Gorodishche Ghetto (summer 1941 - October 21 1941) was a Nazi Jewish ghetto established for the forced relocation of Jews from the village of Gorodishche (Today Haradzishcha) in the Baranovichi district of the Brest region and nearby settlements. This occurred during the persecution and extermination of Jews under the Nazi occupation of Belarus during World War II.

== Occupation of Gorodishche and the creation of the ghetto ==
According to data from 1921, 760 Jews lived in the town of Gorodishche. Until September 1939, the village was part of the Polesie Voivodeship of Poland. After the annexation of eastern Poland by the USSR, it became part of the Baranovichi region. As of August 21, 1940, there were 1,337 refugees from the German-occupied part of Poland in Gorodishche. German troops occupied Gorodishche from June 24, 1941, to July 8, 1944. On June 27, 1941, 17 or 18 Jews were shot by the Nazis, including two families of the Tsirinskys. Soon after, the Germans, implementing Hitler's program of exterminating Jews, organized a ghetto in the town. The ghetto in Gorodishche was located on Slonimsky Lane.

**PROVIDED MATERIAL:**
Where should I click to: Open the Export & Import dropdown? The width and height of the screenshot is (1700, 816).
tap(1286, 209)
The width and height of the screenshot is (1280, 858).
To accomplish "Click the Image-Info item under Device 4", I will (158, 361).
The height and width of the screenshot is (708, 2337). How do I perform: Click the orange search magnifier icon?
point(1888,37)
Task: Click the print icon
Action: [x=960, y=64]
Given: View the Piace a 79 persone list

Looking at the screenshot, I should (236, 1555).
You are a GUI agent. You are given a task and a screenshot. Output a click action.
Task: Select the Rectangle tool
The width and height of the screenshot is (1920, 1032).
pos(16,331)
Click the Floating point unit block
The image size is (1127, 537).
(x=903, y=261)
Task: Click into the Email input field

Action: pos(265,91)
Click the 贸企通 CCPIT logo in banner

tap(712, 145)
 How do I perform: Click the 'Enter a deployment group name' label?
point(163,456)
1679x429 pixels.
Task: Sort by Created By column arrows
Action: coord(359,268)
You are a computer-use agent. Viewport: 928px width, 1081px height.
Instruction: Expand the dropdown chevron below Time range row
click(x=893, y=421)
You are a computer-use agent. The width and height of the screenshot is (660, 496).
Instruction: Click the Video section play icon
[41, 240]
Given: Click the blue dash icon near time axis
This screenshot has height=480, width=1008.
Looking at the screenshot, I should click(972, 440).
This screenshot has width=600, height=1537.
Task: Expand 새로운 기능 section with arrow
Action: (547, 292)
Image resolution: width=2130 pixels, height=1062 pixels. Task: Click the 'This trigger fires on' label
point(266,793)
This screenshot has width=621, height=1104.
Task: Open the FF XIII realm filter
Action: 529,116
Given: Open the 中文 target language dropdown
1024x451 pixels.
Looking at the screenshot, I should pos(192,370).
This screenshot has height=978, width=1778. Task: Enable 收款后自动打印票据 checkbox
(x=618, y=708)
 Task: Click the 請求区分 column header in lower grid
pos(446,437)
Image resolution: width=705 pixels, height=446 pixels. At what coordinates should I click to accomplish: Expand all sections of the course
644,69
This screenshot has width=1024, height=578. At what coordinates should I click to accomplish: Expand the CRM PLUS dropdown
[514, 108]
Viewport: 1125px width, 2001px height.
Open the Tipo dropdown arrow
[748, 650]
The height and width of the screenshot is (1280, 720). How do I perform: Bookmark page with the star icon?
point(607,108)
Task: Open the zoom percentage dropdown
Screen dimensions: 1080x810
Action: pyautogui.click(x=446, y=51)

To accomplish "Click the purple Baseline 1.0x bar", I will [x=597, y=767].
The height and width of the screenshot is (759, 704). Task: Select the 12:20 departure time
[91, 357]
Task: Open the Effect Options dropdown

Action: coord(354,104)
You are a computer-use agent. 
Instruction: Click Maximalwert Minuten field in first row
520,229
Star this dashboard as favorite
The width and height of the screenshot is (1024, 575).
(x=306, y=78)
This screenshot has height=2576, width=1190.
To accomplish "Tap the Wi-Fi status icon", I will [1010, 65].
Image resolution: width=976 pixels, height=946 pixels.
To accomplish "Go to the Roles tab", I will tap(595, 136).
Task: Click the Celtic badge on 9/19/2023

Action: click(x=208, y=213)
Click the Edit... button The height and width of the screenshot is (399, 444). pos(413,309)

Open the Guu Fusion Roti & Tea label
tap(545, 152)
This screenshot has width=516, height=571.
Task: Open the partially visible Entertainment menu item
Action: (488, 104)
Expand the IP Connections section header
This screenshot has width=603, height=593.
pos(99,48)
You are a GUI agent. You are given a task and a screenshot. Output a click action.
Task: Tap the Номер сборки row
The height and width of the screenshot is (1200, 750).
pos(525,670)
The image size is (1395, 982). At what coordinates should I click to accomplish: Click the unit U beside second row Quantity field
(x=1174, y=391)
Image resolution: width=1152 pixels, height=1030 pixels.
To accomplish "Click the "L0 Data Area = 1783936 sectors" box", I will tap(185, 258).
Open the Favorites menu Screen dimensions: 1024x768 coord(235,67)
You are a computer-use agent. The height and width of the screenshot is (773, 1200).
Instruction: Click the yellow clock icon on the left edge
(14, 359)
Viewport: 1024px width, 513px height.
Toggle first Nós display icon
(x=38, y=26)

**REQUIRED ACTION A:**
Using the passage on the Gorodishche Ghetto, answer each question:
(i) How many Jews lived in the town of Gorodishche according to data from 1921?
(ii) On which date did the ghetto end?
(iii) On which lane was the ghetto located?
**REQUIRED ACTION B:**
Say whether each statement agrees with the passage on the Gorodishche Ghetto, and quote the words that decide it.
(i) German troops occupied Gorodishche until July 8, 1944.
(ii) Until September 1939, the village belonged to the Baranovichi region.
(iii) As of August 21, 1940, Gorodishche held 760 refugees from the German-occupied part of Poland.

**WRITTEN SOLUTION A:**
(i) 760
(ii) October 21, 1941
(iii) Slonimsky Lane

**WRITTEN SOLUTION B:**
(i) Yes: "German troops occupied Gorodishche from June 24, 1941, to July 8, 1944."
(ii) No: "Until September 1939, the village was part of the Polesie Voivodeship of Poland."
(iii) No: "As of August 21, 1940, there were 1,337 refugees from the German-occupied part of Poland in Gorodishche."